If they thought it was a hostage situation or some other security breach, they would have removed passengers. The story is one of the passengers didn't reboard. That plane or another one. I had heard it was the original plane.
Also, it seems if it was a an inadvertent button pushing error, why wouldn't the passengers reboard the same plane?
You really don't smell something fishy?
Bagster
“You really don’t smell something fishy?”
I asked my Jet Blue pilot pals about it when it first made the news. Both of them, independently, said essentially the same thing, that it would be some (dummy) punching in the wrong code because “radio” and “hijack” are similar codes and the pilot either wasn’t paying close attention to what he was entering or he remembered wrong.
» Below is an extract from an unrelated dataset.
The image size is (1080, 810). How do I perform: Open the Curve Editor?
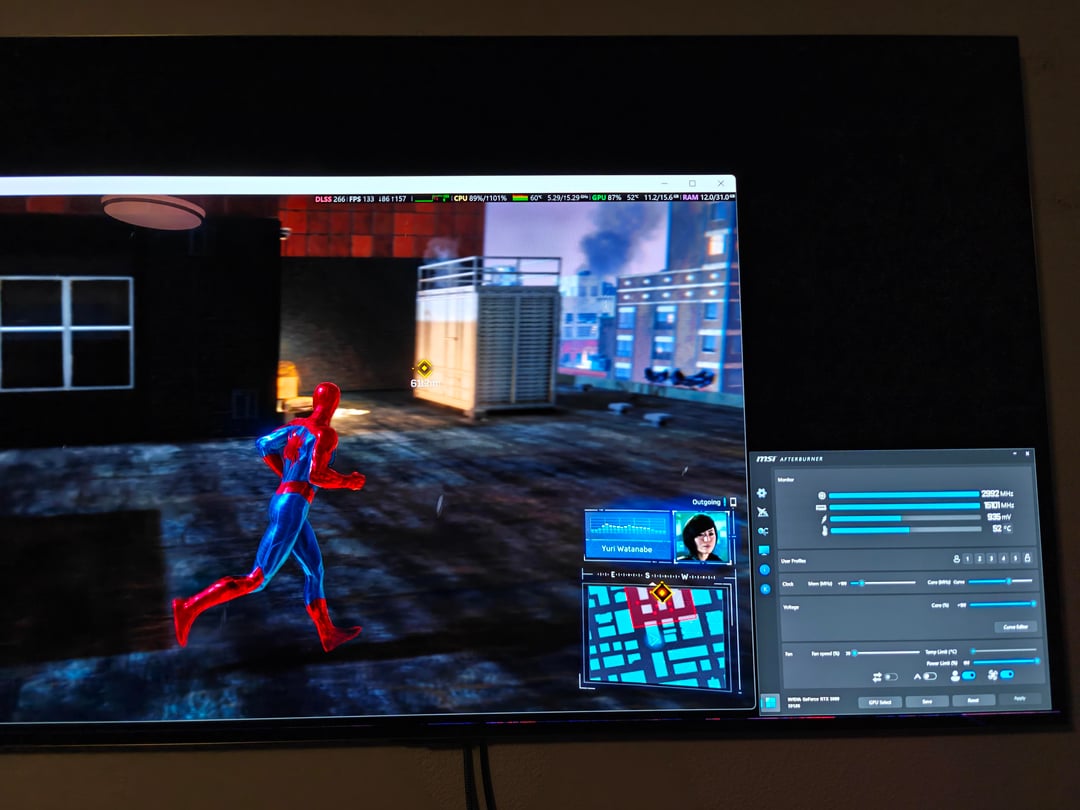[1015, 627]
I asked one of them again this morning and he still thinks that is all that it was.
Once the pilot transmitted the hijack code the airport security was going to go through their hijack protocol no matter what the pilot tried doing to cancel it. Embarrassing for the pilot, scary for the passengers.
“Also, it seems if it was a an inadvertent button pushing error, why wouldn’t the passengers reboard the same plane?”
The plane had a real mechanical malfunction, the radio didn’t work. They won’t reboard passengers on a plane with a mechanical issue, they find other seats for them. Another plane if one is available, or on other flights.